Instant messaging application, Signal is observing an influx of new users, so much so that the platform is having a hard time keeping up with the sign-up stages.
Users see delays in phone number verifications when trying to set up new accounts across multiple cell providers. "Not to sound like a broken record (about broken records), but we're aware of the registration delays while creating a new account. Carriers are making adjustments on their side to keep delivering verification codes as quickly as possible," said Signal in a tweet.
Verification codes are currently delayed across several providers because so many new people are trying to join Signal right now (we can barely register our excitement). We are working with carriers to resolve this as quickly as possible. Hang in there.— Signal (@signalapp) January 7, 2021
Who is responsible for these many new users flocking towards this app, you ask? The culprits are pretty well-known. Signal competitor WhatsApp and the other is Tesla CEO, Elon Musk.
What did these two ever do to cause such a change in consumer behavior? We'll have to explain in quite some detail, so hang tight and keep reading.
What's happened is that the instant messaging app, WhatsApp tweaks policy, introduces WhatsApp’s updated terms of service and privacy policies. These terms are pretty problematic, and should the users not agree to them by February 8th; they'll lose access to the application.
Instead, the policy states that WhatsApp will have the rights to share user information with Facebook; this will include the phone number, profile name, picture, address book, and more.
"As part of the Facebook family of companies, WhatsApp receives information from and shares information with, this family of companies. We may use the information we receive from them, and they may use the information we share with them, to help operate, provide, improve, understand, customize, support, and market our Services and their offerings," says the new policy. Naturally, this has caused a backlash, which is constantly growing. Users are boycotting WhatsApp and looking at other alternatives such as Signal.
On January 7th, 2021, Tesla CEO Elon Musk took to Twitter to post "Use Signal." When users were already looking towards alternatives, Musk's tweet fuelled the fire and users flocked to Signal surging stocks, an encrypted instant messaging app owned by a non-profit organization called Signal Foundation.
Use Signal— Elon Musk (@elonmusk) January 7, 2021
While some people instantly understood Musk meant the messaging app, others took it the wrong way.
In the days that followed the tweet, shares of an unrelated company known as Signal Advance, surged 527% and then 91%, increasing from just 60 cents to $7.19. This is known as the "mixed Signal" phenomenon. To clear up the misunderstanding, Signal took to Twitter and said "It's understandable that people want to invest in Signal's record growth, but this isn't us. We're an independent 501c3 and our only investment is in your privacy."

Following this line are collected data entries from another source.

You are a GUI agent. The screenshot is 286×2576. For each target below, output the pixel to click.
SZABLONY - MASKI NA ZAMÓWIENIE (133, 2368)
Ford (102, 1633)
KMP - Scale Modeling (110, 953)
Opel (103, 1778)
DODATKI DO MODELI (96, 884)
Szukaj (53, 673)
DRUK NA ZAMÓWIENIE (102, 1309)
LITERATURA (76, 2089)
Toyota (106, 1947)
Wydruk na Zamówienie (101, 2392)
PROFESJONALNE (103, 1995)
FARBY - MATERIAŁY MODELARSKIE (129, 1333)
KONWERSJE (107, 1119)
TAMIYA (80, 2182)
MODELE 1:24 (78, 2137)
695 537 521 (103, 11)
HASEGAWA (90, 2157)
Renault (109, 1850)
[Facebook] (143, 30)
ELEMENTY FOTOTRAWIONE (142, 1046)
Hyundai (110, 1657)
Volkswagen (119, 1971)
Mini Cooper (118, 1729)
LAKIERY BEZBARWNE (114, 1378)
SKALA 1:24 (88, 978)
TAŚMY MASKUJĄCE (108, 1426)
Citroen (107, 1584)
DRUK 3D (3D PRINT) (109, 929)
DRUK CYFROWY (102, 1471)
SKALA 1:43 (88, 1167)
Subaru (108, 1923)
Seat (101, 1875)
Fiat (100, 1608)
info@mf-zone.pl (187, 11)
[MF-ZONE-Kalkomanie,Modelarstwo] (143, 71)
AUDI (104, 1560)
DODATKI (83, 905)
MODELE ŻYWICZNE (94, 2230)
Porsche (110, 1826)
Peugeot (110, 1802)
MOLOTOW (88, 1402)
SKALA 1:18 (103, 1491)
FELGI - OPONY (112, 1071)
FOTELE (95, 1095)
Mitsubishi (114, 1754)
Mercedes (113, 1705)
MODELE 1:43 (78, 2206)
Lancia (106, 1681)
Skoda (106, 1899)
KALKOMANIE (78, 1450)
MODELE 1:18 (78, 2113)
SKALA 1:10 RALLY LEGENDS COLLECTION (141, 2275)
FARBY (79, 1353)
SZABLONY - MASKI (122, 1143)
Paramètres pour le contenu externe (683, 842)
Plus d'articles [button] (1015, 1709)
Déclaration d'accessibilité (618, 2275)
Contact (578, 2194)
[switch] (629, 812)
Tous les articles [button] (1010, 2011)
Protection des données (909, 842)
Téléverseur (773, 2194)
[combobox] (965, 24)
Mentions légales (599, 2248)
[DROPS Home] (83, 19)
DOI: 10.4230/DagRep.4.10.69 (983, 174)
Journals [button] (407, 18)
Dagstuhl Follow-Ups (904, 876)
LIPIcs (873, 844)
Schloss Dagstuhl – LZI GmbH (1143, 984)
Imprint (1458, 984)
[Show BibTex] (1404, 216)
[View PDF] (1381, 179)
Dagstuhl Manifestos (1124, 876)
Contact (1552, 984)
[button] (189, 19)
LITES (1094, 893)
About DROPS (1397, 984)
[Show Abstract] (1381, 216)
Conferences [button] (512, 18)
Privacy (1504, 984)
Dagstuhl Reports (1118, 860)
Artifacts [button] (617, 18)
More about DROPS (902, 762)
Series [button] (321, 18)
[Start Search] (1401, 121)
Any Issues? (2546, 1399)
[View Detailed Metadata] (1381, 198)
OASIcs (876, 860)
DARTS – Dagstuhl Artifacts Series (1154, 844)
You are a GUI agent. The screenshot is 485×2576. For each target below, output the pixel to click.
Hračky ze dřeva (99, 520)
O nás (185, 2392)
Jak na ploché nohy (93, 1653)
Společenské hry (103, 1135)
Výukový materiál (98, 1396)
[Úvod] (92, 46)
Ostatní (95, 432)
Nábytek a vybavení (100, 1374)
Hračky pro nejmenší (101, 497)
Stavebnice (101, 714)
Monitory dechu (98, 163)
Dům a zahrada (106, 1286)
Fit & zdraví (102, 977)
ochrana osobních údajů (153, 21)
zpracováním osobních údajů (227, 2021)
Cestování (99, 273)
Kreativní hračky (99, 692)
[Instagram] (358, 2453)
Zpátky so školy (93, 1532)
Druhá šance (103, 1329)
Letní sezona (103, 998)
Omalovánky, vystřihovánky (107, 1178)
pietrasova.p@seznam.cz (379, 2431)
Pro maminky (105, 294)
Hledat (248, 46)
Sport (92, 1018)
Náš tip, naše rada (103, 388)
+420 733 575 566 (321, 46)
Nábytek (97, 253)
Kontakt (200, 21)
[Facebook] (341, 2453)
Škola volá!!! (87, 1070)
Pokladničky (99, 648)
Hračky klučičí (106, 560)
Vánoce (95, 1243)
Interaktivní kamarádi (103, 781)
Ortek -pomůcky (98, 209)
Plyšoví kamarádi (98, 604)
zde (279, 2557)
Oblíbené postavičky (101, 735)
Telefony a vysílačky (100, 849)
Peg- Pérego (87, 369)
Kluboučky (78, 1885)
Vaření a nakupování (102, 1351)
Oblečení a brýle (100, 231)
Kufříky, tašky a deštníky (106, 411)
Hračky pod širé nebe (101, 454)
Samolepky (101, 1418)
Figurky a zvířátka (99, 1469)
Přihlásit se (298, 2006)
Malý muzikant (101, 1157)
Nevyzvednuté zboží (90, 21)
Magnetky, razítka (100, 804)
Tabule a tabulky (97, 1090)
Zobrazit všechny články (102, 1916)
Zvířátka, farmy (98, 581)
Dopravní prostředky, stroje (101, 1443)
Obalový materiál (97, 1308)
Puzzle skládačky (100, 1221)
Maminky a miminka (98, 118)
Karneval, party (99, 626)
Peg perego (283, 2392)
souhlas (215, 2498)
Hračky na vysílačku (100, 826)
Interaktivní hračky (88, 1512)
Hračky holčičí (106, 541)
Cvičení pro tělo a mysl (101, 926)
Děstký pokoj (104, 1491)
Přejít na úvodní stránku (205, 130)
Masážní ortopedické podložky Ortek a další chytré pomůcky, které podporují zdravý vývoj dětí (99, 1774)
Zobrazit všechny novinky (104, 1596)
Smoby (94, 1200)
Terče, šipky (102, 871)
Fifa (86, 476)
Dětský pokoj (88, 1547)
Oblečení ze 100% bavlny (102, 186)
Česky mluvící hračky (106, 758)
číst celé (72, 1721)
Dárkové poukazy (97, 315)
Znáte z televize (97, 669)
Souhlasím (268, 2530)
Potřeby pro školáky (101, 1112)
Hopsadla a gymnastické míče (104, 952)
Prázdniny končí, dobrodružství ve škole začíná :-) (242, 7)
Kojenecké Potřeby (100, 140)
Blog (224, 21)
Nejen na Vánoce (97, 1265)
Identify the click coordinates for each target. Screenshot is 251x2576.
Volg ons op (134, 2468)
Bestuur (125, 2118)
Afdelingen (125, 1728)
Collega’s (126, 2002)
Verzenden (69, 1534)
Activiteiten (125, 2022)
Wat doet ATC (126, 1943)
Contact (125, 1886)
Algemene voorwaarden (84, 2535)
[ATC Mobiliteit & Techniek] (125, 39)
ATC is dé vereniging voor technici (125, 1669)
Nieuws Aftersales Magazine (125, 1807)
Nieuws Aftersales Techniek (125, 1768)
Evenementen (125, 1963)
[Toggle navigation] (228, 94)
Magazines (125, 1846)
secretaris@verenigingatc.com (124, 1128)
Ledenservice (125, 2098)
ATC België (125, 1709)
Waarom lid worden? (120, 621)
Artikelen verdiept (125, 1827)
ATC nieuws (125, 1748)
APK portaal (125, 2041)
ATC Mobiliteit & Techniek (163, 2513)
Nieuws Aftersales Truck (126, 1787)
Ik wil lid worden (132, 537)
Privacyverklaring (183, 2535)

Is this what stock analysts mean when they say that the market is giving mixed Signals?— Signal (@signalapp) January 8, 2021
It's understandable that people want to invest in Signal's record growth, but this isn't us. We're an independent 501c3 and our only investment is in your privacy. pic.twitter.com/9EgMUZiEZf
What can this controversy mean for WhatsApp's future?
This is a question that doesn't have a simple answer. The platform issued a lengthy statement as a response to clarify that the new policy doesn't change the app's data-sharing practices with Facebook.
It further elaborated that the update will not change WhatsApp's data-sharing practices with Facebook. "It does not impact how people communicate privately with friends or family wherever they are in the world. WhatsApp remains deeply committed to protecting people's privacy. We are communicating directly with users through WhatsApp about these changes so they have time to review the new policy over the course of the next month."
Maybe things aren't as bad as they seem? We'll only find out with time.